While fixed income instruments are safer than almost any other financial instrument, such safety is relative. The safety of a paper, based on the ability of the borrower to repay is mostly analyzed by a credit rating agency. Borrowers are rated the highest of AAA, denoting extremely low risk of default in repayment of capital and interest, with AA+, AA, AA- going down to B, C, and lower in a graded increase of risk. A paper rated D is one that has defaulted.

On the domestic or local debt of a government however, there is no credit rating. There is no need for a rating. It is assumed as the highest rated in the land. The safest of all borrowers is the government. This is absolutely true of a government’s domestic borrowings. (There is a rating for the international borrowings of a government, but that does not matter to us at this time). The government is in this unique position because in the territory of which it is sovereign, or ruler, it alone can collect taxes, charge customs duties, or print money to pay for its expenditure, including the repayment of its loans and payment of interest.

Government borrowings are of 2 kinds – short-term and long-term. Short term borrowings are by way of instruments called Treasury Bills (or T-Bills). The long term borrowings are by way of Government Securities (or G-Secs or Gilts*). Each has standard features. At the time of issue, or sale of the instruments a T-Bill always has less than one year to maturity or repayment. It always has a face value of Rs. 1,000 and is issued at a discount, that is at a value lower than Rs. 1,000 and the final maturity value paid out is Rs. 1,000, which is the face value.

G-Secs are long maturity, or longer “dated” securities, to be repaid more than 1 year from the issue date. The borrowing on a G-Sec can be for as long as 40 years. A G-Sec will always have the face value of Rs. 100 and will pay interest every 6 months.

Corporates borrow for the short term through Commercial Paper (CP) and long term through debentures or bonds. Banks also issue tradable deposits called ‘Certificate of Deposit’, or CD. Debentures could be secure against assets owned by the corporate earmarked for repayment in the event of default, or unsecure. In practice, it is the capacity and character of the borrower that is more important than the security because of the possible erosion of the value of the security or the difficulty in selling it at the valuer’s price at the time of liquidation.

Willingness to repay is more important than “security”.

Interest income is taxable. There is an exception where the government permits certain essential corporations in the government sector (PSUs) to borrow through tax-free bonds. Here the interest being tax-free incentivizes investors to invest in projects critical to the nation, with infrastructure being an important beneficiary.

Interest payment could be by way of regular coupon payments, monthly, quarterly, half-yearly, or annually. They might also be cumulative, which means that the entire interest and principal will be repaid only at maturity, which means that the bond has been issued at zero-coupon, or deep-discount, there is a fine distinction between them.

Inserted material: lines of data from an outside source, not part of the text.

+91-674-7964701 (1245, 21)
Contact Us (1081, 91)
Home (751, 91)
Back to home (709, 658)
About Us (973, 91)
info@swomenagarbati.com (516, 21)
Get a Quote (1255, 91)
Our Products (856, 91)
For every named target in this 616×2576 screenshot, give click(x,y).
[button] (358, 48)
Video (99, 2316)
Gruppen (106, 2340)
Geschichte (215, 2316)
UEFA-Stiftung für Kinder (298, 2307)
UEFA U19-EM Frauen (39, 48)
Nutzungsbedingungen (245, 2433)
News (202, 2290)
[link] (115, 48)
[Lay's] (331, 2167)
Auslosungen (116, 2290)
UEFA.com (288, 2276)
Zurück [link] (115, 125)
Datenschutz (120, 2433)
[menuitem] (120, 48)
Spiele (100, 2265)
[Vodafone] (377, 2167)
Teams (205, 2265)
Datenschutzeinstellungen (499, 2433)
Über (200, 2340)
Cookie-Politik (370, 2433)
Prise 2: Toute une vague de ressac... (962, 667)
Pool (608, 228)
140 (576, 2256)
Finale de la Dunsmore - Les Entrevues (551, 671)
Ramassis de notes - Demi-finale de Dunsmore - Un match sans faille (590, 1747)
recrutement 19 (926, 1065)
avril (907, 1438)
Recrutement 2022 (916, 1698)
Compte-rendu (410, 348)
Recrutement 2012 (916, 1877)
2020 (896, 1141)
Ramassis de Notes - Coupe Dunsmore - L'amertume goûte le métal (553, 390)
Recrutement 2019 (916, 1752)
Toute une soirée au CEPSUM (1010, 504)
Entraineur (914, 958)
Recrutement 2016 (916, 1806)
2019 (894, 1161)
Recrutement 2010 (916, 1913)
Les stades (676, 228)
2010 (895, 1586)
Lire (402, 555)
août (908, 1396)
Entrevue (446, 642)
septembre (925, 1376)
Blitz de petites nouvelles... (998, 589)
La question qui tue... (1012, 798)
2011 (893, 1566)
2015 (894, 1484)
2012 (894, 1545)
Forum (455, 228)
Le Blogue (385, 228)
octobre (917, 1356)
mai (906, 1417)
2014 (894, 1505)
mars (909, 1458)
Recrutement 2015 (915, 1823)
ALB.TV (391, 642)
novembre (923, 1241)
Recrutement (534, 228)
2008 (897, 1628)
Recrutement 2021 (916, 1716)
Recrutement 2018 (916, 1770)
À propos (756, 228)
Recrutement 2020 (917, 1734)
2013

*The term Gilt is traced back to the British, when the paper certificates for the debt securities issued by the Bank of England on behalf of His/Her Majesty's Treasury, had a gilt (golden) edge to suggest that they were as good as gold. Hence, they are known as gilt-edged securities, or gilts for short.

Different types of bond that are traded and available for investment are Corporate Bonds, Government (Sovereign) Bonds, SDL (State Development Loan) Bonds, Tax-Free Bonds - Issued by PSUs, RBI (Savings) Bonds, 54 EC Bonds, Sovereign Gold Bonds, Bank Bonds - Private & Pubic (PSU) Banks, Public Sector Enterprises (PSUs) Bonds.